Given the large patient population now prescribed statins, there is a growing focus globally on assessing the potential wider impact on patient health beyond cardiovascular disease progression.

Most recently, results of a retrospective study linked statin use to diabetes progression; specifically, a greater likelihood of insulin treatment initiation, significant hyperglycaemia, acute glycaemic complications, and an increased number of prescriptions for glucose-lowering medication classes, researchers explained in JAMA Internal Medicine.
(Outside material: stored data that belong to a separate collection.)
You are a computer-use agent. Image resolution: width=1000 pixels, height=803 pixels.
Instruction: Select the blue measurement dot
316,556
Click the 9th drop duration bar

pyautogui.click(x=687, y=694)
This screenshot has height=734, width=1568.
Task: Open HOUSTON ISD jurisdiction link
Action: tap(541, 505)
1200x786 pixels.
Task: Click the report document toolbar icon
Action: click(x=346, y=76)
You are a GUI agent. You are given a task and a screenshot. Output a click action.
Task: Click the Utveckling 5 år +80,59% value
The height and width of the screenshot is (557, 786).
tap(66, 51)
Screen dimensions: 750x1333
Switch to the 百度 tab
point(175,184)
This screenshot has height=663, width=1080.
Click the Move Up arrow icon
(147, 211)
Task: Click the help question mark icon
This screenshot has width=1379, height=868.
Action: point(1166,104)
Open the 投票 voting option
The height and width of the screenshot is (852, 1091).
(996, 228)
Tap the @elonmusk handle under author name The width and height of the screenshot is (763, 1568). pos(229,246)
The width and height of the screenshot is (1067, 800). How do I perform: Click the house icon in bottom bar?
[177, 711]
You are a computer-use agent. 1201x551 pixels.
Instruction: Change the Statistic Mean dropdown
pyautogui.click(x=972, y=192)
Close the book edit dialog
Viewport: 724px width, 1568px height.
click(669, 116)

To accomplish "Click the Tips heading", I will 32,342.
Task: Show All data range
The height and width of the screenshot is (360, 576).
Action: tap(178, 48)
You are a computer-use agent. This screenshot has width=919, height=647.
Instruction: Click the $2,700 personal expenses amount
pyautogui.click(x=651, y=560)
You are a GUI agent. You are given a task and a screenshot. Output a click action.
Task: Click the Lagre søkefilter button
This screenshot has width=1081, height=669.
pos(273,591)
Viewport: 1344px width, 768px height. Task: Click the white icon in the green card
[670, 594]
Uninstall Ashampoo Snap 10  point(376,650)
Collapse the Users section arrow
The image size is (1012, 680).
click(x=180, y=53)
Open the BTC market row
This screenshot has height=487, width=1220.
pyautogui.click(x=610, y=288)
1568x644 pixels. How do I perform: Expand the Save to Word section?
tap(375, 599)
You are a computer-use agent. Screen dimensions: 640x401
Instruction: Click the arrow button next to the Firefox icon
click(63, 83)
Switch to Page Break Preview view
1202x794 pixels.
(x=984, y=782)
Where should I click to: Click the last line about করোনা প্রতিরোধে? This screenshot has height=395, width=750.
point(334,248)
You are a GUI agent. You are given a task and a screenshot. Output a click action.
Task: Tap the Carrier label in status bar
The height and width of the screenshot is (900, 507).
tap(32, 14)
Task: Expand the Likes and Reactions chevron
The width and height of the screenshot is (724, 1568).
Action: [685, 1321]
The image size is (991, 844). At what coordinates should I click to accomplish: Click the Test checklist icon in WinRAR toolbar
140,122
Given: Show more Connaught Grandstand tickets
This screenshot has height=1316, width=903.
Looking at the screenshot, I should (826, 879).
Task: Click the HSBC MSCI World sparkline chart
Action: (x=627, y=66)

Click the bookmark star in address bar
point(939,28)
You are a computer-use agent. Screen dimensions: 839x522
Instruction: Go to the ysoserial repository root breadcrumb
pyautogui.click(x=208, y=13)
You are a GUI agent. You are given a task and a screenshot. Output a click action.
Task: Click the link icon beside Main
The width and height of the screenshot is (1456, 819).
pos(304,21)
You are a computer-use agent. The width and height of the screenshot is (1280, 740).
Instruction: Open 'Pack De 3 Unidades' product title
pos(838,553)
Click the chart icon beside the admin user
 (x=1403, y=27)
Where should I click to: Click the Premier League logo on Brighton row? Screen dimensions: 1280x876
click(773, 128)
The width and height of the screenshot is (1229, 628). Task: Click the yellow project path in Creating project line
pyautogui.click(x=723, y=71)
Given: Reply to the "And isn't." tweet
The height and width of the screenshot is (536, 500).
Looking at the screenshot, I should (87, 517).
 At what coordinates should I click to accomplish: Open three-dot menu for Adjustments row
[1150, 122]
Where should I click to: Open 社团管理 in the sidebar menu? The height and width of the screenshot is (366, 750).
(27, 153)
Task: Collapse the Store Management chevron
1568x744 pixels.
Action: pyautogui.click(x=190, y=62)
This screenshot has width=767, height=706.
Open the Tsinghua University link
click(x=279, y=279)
Overall, the results showed, “statin use was associated with a higher risk of diabetes treatment escalation and an increased risk of hyperglycaemic complications,” the authors concluded, a metabolic cost not considered in randomized controlled trials of statins. “Further research is needed to form a risk-tailored approach to balancing the cardiovascular benefits of statin therapy with its risk of diabetes progression.”

Given the ever rising numbers of patients diagnosed with type 2 diabetes such findings need to be taken into account by clinicians and patients – further reinforcing the value of population health data such as THIN® which provides invaluable insight into the overall health and wellbeing of patients within primary care.